Collected data
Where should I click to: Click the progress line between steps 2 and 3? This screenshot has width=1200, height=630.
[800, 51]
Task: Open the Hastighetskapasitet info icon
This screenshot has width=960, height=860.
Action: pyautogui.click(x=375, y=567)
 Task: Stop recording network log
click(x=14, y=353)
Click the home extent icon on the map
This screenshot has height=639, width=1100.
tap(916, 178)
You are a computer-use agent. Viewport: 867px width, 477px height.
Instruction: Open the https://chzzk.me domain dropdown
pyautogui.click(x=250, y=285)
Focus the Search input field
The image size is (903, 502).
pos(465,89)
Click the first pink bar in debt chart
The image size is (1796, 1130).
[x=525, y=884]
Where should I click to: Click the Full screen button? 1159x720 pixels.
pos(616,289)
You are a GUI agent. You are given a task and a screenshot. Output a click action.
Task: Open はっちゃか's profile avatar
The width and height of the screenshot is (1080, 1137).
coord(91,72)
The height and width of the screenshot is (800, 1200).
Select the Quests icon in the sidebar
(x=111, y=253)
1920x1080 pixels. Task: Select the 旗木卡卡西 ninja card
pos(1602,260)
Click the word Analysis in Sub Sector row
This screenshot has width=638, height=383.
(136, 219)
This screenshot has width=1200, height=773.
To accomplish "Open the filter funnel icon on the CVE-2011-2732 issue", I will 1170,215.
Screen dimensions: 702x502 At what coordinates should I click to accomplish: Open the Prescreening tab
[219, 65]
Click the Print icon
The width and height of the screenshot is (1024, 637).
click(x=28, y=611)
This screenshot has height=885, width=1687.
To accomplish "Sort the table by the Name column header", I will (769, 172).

What to produce
Write down every record shown above precisely.

Answer to the problem
Where should I click to: Click the progress line between steps 2 and 3? This screenshot has width=1200, height=630.
[800, 51]
Task: Open the Hastighetskapasitet info icon
This screenshot has width=960, height=860.
Action: pyautogui.click(x=375, y=567)
 Task: Stop recording network log
click(x=14, y=353)
Click the home extent icon on the map
This screenshot has height=639, width=1100.
tap(916, 178)
You are a computer-use agent. Viewport: 867px width, 477px height.
Instruction: Open the https://chzzk.me domain dropdown
pyautogui.click(x=250, y=285)
Focus the Search input field
The image size is (903, 502).
pos(465,89)
Click the first pink bar in debt chart
The image size is (1796, 1130).
[x=525, y=884]
Where should I click to: Click the Full screen button? 1159x720 pixels.
pos(616,289)
You are a GUI agent. You are given a task and a screenshot. Output a click action.
Task: Open はっちゃか's profile avatar
The width and height of the screenshot is (1080, 1137).
coord(91,72)
The height and width of the screenshot is (800, 1200).
Select the Quests icon in the sidebar
(x=111, y=253)
1920x1080 pixels. Task: Select the 旗木卡卡西 ninja card
pos(1602,260)
Click the word Analysis in Sub Sector row
This screenshot has width=638, height=383.
(136, 219)
This screenshot has width=1200, height=773.
To accomplish "Open the filter funnel icon on the CVE-2011-2732 issue", I will 1170,215.
Screen dimensions: 702x502 At what coordinates should I click to accomplish: Open the Prescreening tab
[219, 65]
Click the Print icon
The width and height of the screenshot is (1024, 637).
click(x=28, y=611)
This screenshot has height=885, width=1687.
To accomplish "Sort the table by the Name column header", I will (769, 172).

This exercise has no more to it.